Record extracts >>
=== Section Start ===

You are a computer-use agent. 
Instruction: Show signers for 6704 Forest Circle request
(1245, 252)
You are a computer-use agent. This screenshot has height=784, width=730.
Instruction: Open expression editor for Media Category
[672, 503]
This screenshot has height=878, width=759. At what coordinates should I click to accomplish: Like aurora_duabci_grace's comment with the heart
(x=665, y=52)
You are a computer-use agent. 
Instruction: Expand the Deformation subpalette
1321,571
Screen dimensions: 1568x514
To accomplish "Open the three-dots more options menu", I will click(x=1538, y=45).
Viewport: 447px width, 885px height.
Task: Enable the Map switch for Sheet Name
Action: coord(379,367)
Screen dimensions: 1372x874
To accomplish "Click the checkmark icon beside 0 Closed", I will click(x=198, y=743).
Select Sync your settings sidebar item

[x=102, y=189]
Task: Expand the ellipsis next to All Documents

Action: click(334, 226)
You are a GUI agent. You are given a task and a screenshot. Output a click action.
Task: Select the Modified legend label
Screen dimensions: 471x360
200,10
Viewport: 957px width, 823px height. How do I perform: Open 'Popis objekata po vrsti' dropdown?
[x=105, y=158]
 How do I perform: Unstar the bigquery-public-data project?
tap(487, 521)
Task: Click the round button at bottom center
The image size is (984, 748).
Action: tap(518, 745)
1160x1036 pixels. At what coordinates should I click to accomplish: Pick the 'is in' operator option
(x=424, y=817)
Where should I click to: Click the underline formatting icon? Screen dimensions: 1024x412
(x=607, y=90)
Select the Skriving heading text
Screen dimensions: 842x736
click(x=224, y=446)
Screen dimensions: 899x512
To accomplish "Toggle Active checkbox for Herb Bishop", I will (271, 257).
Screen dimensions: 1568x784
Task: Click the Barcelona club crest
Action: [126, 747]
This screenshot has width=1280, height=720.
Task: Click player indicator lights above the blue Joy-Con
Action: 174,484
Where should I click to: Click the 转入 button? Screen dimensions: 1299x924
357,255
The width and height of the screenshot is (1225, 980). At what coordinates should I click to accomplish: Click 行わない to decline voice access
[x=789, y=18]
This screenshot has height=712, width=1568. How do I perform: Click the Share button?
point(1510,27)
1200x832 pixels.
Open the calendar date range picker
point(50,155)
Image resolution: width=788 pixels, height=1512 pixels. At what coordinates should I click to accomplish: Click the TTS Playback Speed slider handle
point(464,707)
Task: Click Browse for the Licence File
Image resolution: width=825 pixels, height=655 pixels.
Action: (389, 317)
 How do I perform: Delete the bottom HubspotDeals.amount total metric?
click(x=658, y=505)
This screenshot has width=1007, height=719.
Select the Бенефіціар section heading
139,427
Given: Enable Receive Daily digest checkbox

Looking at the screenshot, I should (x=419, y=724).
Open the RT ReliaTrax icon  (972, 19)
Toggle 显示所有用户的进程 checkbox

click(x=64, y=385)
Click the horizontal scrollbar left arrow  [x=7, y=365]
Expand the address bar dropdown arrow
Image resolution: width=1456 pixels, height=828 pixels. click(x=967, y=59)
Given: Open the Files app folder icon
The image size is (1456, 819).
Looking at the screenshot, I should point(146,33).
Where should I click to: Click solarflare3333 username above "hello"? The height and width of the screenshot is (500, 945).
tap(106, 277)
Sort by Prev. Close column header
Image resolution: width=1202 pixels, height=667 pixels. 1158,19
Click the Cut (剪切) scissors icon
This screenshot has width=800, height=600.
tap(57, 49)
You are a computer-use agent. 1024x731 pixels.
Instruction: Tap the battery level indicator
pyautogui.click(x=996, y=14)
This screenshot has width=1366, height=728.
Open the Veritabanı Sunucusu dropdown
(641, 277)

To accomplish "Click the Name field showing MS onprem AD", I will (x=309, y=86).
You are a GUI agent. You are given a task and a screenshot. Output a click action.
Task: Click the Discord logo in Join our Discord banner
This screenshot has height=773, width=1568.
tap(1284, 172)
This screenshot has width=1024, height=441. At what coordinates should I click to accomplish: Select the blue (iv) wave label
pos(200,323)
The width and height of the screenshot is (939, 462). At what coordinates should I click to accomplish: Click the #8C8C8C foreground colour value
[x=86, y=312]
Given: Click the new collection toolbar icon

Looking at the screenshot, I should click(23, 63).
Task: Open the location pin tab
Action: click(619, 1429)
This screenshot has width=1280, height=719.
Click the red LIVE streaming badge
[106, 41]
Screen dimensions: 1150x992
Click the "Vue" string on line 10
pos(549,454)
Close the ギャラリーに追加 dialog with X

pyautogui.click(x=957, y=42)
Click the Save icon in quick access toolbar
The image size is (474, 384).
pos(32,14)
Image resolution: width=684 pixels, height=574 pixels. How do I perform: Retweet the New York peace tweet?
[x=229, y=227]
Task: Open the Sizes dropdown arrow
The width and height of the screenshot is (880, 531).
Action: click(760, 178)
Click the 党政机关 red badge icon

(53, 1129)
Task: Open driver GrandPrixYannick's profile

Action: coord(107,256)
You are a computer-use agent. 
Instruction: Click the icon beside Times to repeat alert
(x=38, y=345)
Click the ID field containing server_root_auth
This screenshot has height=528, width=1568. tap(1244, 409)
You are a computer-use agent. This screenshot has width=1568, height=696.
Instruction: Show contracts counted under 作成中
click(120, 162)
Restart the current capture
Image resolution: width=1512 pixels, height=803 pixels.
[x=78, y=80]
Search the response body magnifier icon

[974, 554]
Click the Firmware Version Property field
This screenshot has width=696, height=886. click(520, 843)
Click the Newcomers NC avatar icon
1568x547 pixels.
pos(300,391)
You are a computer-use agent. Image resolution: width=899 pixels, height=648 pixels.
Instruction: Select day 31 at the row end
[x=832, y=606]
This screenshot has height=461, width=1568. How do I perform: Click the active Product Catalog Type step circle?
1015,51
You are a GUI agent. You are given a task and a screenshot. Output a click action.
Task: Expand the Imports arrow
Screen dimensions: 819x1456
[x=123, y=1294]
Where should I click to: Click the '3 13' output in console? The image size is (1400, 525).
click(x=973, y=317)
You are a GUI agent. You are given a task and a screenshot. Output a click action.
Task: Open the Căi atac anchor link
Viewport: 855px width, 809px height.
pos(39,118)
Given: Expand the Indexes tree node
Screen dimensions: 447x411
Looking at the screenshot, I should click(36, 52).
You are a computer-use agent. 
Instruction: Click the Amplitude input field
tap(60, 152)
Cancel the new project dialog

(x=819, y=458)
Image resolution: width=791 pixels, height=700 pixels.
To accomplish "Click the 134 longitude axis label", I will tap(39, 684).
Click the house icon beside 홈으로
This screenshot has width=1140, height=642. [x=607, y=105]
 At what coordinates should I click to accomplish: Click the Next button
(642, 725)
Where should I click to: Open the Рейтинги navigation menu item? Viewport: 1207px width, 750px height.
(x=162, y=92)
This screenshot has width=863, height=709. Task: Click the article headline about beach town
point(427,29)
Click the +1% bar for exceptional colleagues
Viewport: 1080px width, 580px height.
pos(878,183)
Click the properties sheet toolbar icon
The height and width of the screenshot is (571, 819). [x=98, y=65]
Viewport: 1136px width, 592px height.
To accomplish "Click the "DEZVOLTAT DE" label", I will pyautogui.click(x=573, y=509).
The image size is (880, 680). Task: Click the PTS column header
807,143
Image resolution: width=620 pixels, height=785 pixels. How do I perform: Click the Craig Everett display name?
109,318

=== Section End ===

Task requirements >>
The data above must be reproduced in full, exactly as given.

Result >>
You are a computer-use agent. 
Instruction: Show signers for 6704 Forest Circle request
(1245, 252)
You are a computer-use agent. This screenshot has height=784, width=730.
Instruction: Open expression editor for Media Category
[672, 503]
This screenshot has height=878, width=759. At what coordinates should I click to accomplish: Like aurora_duabci_grace's comment with the heart
(x=665, y=52)
You are a computer-use agent. 
Instruction: Expand the Deformation subpalette
1321,571
Screen dimensions: 1568x514
To accomplish "Open the three-dots more options menu", I will click(x=1538, y=45).
Viewport: 447px width, 885px height.
Task: Enable the Map switch for Sheet Name
Action: coord(379,367)
Screen dimensions: 1372x874
To accomplish "Click the checkmark icon beside 0 Closed", I will click(x=198, y=743).
Select Sync your settings sidebar item

[x=102, y=189]
Task: Expand the ellipsis next to All Documents

Action: click(334, 226)
You are a GUI agent. You are given a task and a screenshot. Output a click action.
Task: Select the Modified legend label
Screen dimensions: 471x360
200,10
Viewport: 957px width, 823px height. How do I perform: Open 'Popis objekata po vrsti' dropdown?
[x=105, y=158]
 How do I perform: Unstar the bigquery-public-data project?
tap(487, 521)
Task: Click the round button at bottom center
The image size is (984, 748).
Action: tap(518, 745)
1160x1036 pixels. At what coordinates should I click to accomplish: Pick the 'is in' operator option
(x=424, y=817)
Where should I click to: Click the underline formatting icon? Screen dimensions: 1024x412
(x=607, y=90)
Select the Skriving heading text
Screen dimensions: 842x736
click(x=224, y=446)
Screen dimensions: 899x512
To accomplish "Toggle Active checkbox for Herb Bishop", I will (271, 257).
Screen dimensions: 1568x784
Task: Click the Barcelona club crest
Action: [126, 747]
This screenshot has width=1280, height=720.
Task: Click player indicator lights above the blue Joy-Con
Action: 174,484
Where should I click to: Click the 转入 button? Screen dimensions: 1299x924
357,255
The width and height of the screenshot is (1225, 980). At what coordinates should I click to accomplish: Click 行わない to decline voice access
[x=789, y=18]
This screenshot has height=712, width=1568. How do I perform: Click the Share button?
point(1510,27)
1200x832 pixels.
Open the calendar date range picker
point(50,155)
Image resolution: width=788 pixels, height=1512 pixels. At what coordinates should I click to accomplish: Click the TTS Playback Speed slider handle
point(464,707)
Task: Click Browse for the Licence File
Image resolution: width=825 pixels, height=655 pixels.
Action: (389, 317)
 How do I perform: Delete the bottom HubspotDeals.amount total metric?
click(x=658, y=505)
This screenshot has width=1007, height=719.
Select the Бенефіціар section heading
139,427
Given: Enable Receive Daily digest checkbox

Looking at the screenshot, I should (x=419, y=724).
Open the RT ReliaTrax icon  (972, 19)
Toggle 显示所有用户的进程 checkbox

click(x=64, y=385)
Click the horizontal scrollbar left arrow  [x=7, y=365]
Expand the address bar dropdown arrow
Image resolution: width=1456 pixels, height=828 pixels. click(x=967, y=59)
Given: Open the Files app folder icon
The image size is (1456, 819).
Looking at the screenshot, I should point(146,33).
Where should I click to: Click solarflare3333 username above "hello"? The height and width of the screenshot is (500, 945).
tap(106, 277)
Sort by Prev. Close column header
Image resolution: width=1202 pixels, height=667 pixels. 1158,19
Click the Cut (剪切) scissors icon
This screenshot has width=800, height=600.
tap(57, 49)
You are a computer-use agent. 1024x731 pixels.
Instruction: Tap the battery level indicator
pyautogui.click(x=996, y=14)
This screenshot has width=1366, height=728.
Open the Veritabanı Sunucusu dropdown
(641, 277)

To accomplish "Click the Name field showing MS onprem AD", I will (x=309, y=86).
You are a GUI agent. You are given a task and a screenshot. Output a click action.
Task: Click the Discord logo in Join our Discord banner
This screenshot has height=773, width=1568.
tap(1284, 172)
This screenshot has width=1024, height=441. At what coordinates should I click to accomplish: Select the blue (iv) wave label
pos(200,323)
The width and height of the screenshot is (939, 462). At what coordinates should I click to accomplish: Click the #8C8C8C foreground colour value
[x=86, y=312]
Given: Click the new collection toolbar icon

Looking at the screenshot, I should click(23, 63).
Task: Open the location pin tab
Action: click(619, 1429)
This screenshot has width=1280, height=719.
Click the red LIVE streaming badge
[106, 41]
Screen dimensions: 1150x992
Click the "Vue" string on line 10
pos(549,454)
Close the ギャラリーに追加 dialog with X

pyautogui.click(x=957, y=42)
Click the Save icon in quick access toolbar
The image size is (474, 384).
pos(32,14)
Image resolution: width=684 pixels, height=574 pixels. How do I perform: Retweet the New York peace tweet?
[x=229, y=227]
Task: Open the Sizes dropdown arrow
The width and height of the screenshot is (880, 531).
Action: click(760, 178)
Click the 党政机关 red badge icon

(53, 1129)
Task: Open driver GrandPrixYannick's profile

Action: coord(107,256)
You are a computer-use agent. 
Instruction: Click the icon beside Times to repeat alert
(x=38, y=345)
Click the ID field containing server_root_auth
This screenshot has height=528, width=1568. tap(1244, 409)
You are a computer-use agent. This screenshot has width=1568, height=696.
Instruction: Show contracts counted under 作成中
click(120, 162)
Restart the current capture
Image resolution: width=1512 pixels, height=803 pixels.
[x=78, y=80]
Search the response body magnifier icon

[974, 554]
Click the Firmware Version Property field
This screenshot has width=696, height=886. click(520, 843)
Click the Newcomers NC avatar icon
1568x547 pixels.
pos(300,391)
You are a computer-use agent. Image resolution: width=899 pixels, height=648 pixels.
Instruction: Select day 31 at the row end
[x=832, y=606]
This screenshot has height=461, width=1568. How do I perform: Click the active Product Catalog Type step circle?
1015,51
You are a GUI agent. You are given a task and a screenshot. Output a click action.
Task: Expand the Imports arrow
Screen dimensions: 819x1456
[x=123, y=1294]
Where should I click to: Click the '3 13' output in console? The image size is (1400, 525).
click(x=973, y=317)
You are a GUI agent. You are given a task and a screenshot. Output a click action.
Task: Open the Căi atac anchor link
Viewport: 855px width, 809px height.
pos(39,118)
Given: Expand the Indexes tree node
Screen dimensions: 447x411
Looking at the screenshot, I should click(36, 52).
You are a computer-use agent. 
Instruction: Click the Amplitude input field
tap(60, 152)
Cancel the new project dialog

(x=819, y=458)
Image resolution: width=791 pixels, height=700 pixels.
To accomplish "Click the 134 longitude axis label", I will tap(39, 684).
Click the house icon beside 홈으로
This screenshot has width=1140, height=642. [x=607, y=105]
 At what coordinates should I click to accomplish: Click the Next button
(642, 725)
Where should I click to: Open the Рейтинги navigation menu item? Viewport: 1207px width, 750px height.
(x=162, y=92)
This screenshot has width=863, height=709. Task: Click the article headline about beach town
point(427,29)
Click the +1% bar for exceptional colleagues
Viewport: 1080px width, 580px height.
pos(878,183)
Click the properties sheet toolbar icon
The height and width of the screenshot is (571, 819). [x=98, y=65]
Viewport: 1136px width, 592px height.
To accomplish "Click the "DEZVOLTAT DE" label", I will pyautogui.click(x=573, y=509).
The image size is (880, 680). Task: Click the PTS column header
807,143
Image resolution: width=620 pixels, height=785 pixels. How do I perform: Click the Craig Everett display name?
109,318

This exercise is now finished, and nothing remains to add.